• STATED EXERCISE: Render the listing below as a JSON list of strings, with one string per line and blank lines left out.

• Records from a collection:
>>>

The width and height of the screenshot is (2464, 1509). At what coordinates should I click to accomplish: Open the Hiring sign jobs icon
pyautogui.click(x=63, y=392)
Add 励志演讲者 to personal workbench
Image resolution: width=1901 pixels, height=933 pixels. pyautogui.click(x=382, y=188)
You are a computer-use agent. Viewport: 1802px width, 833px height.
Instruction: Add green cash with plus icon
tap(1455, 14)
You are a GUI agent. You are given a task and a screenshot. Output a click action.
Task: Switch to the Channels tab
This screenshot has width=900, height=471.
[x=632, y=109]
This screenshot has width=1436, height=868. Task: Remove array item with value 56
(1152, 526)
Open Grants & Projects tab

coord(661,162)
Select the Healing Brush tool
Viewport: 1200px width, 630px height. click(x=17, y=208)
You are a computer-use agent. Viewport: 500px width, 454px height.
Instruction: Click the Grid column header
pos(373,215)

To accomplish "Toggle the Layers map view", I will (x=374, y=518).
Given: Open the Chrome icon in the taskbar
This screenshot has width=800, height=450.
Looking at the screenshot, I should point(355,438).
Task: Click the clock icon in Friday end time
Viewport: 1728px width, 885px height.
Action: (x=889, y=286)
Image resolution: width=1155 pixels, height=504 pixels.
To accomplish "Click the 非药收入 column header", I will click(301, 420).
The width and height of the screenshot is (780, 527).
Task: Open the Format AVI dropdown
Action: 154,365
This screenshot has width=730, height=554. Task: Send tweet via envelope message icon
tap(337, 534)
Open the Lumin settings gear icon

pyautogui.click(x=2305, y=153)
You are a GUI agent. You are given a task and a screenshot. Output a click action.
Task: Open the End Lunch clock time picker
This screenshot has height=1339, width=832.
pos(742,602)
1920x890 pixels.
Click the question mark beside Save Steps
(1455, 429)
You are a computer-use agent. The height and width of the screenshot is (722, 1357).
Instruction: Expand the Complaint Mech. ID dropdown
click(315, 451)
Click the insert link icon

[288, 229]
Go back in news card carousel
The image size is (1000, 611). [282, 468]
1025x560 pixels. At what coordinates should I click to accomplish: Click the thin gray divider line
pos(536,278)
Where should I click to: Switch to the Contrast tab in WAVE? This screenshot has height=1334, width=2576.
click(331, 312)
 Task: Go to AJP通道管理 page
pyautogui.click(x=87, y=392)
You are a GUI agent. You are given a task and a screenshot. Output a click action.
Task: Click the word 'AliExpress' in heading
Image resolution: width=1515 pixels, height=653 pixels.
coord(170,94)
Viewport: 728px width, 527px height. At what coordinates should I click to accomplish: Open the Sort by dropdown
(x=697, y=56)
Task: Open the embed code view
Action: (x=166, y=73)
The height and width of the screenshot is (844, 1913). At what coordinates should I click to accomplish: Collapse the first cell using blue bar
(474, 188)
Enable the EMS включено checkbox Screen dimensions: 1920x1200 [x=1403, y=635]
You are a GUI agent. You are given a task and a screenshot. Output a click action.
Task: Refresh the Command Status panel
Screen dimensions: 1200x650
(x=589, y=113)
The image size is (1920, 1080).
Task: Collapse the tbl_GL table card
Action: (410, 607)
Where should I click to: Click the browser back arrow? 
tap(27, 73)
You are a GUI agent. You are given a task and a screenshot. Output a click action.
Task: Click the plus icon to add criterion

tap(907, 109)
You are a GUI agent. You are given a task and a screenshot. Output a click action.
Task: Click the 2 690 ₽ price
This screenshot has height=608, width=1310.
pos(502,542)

<<<

• WRITTEN REPLY:
[
  "The width and height of the screenshot is (2464, 1509). At what coordinates should I click to accomplish: Open the Hiring sign jobs icon",
  "pyautogui.click(x=63, y=392)",
  "Add 励志演讲者 to personal workbench",
  "Image resolution: width=1901 pixels, height=933 pixels. pyautogui.click(x=382, y=188)",
  "You are a computer-use agent. Viewport: 1802px width, 833px height.",
  "Instruction: Add green cash with plus icon",
  "tap(1455, 14)",
  "You are a GUI agent. You are given a task and a screenshot. Output a click action.",
  "Task: Switch to the Channels tab",
  "This screenshot has width=900, height=471.",
  "[x=632, y=109]",
  "This screenshot has width=1436, height=868. Task: Remove array item with value 56",
  "(1152, 526)",
  "Open Grants & Projects tab",
  "coord(661,162)",
  "Select the Healing Brush tool",
  "Viewport: 1200px width, 630px height. click(x=17, y=208)",
  "You are a computer-use agent. Viewport: 500px width, 454px height.",
  "Instruction: Click the Grid column header",
  "pos(373,215)",
  "To accomplish \"Toggle the Layers map view\", I will (x=374, y=518).",
  "Given: Open the Chrome icon in the taskbar",
  "This screenshot has width=800, height=450.",
  "Looking at the screenshot, I should point(355,438).",
  "Task: Click the clock icon in Friday end time",
  "Viewport: 1728px width, 885px height.",
  "Action: (x=889, y=286)",
  "Image resolution: width=1155 pixels, height=504 pixels.",
  "To accomplish \"Click the 非药收入 column header\", I will click(301, 420).",
  "The width and height of the screenshot is (780, 527).",
  "Task: Open the Format AVI dropdown",
  "Action: 154,365",
  "This screenshot has width=730, height=554. Task: Send tweet via envelope message icon",
  "tap(337, 534)",
  "Open the Lumin settings gear icon",
  "pyautogui.click(x=2305, y=153)",
  "You are a GUI agent. You are given a task and a screenshot. Output a click action.",
  "Task: Open the End Lunch clock time picker",
  "This screenshot has height=1339, width=832.",
  "pos(742,602)",
  "1920x890 pixels.",
  "Click the question mark beside Save Steps",
  "(1455, 429)",
  "You are a computer-use agent. The height and width of the screenshot is (722, 1357).",
  "Instruction: Expand the Complaint Mech. ID dropdown",
  "click(315, 451)",
  "Click the insert link icon",
  "[288, 229]",
  "Go back in news card carousel",
  "The image size is (1000, 611). [282, 468]",
  "1025x560 pixels. At what coordinates should I click to accomplish: Click the thin gray divider line",
  "pos(536,278)",
  "Where should I click to: Switch to the Contrast tab in WAVE? This screenshot has height=1334, width=2576.",
  "click(331, 312)",
  " Task: Go to AJP通道管理 page",
  "pyautogui.click(x=87, y=392)",
  "You are a GUI agent. You are given a task and a screenshot. Output a click action.",
  "Task: Click the word 'AliExpress' in heading",
  "Image resolution: width=1515 pixels, height=653 pixels.",
  "coord(170,94)",
  "Viewport: 728px width, 527px height. At what coordinates should I click to accomplish: Open the Sort by dropdown",
  "(x=697, y=56)",
  "Task: Open the embed code view",
  "Action: (x=166, y=73)",
  "The height and width of the screenshot is (844, 1913). At what coordinates should I click to accomplish: Collapse the first cell using blue bar",
  "(474, 188)",
  "Enable the EMS включено checkbox Screen dimensions: 1920x1200 [x=1403, y=635]",
  "You are a GUI agent. You are given a task and a screenshot. Output a click action.",
  "Task: Refresh the Command Status panel",
  "Screen dimensions: 1200x650",
  "(x=589, y=113)",
  "The image size is (1920, 1080).",
  "Task: Collapse the tbl_GL table card",
  "Action: (410, 607)",
  "Where should I click to: Click the browser back arrow? ",
  "tap(27, 73)",
  "You are a GUI agent. You are given a task and a screenshot. Output a click action.",
  "Task: Click the plus icon to add criterion",
  "tap(907, 109)",
  "You are a GUI agent. You are given a task and a screenshot. Output a click action.",
  "Task: Click the 2 690 ₽ price",
  "This screenshot has height=608, width=1310.",
  "pos(502,542)"
]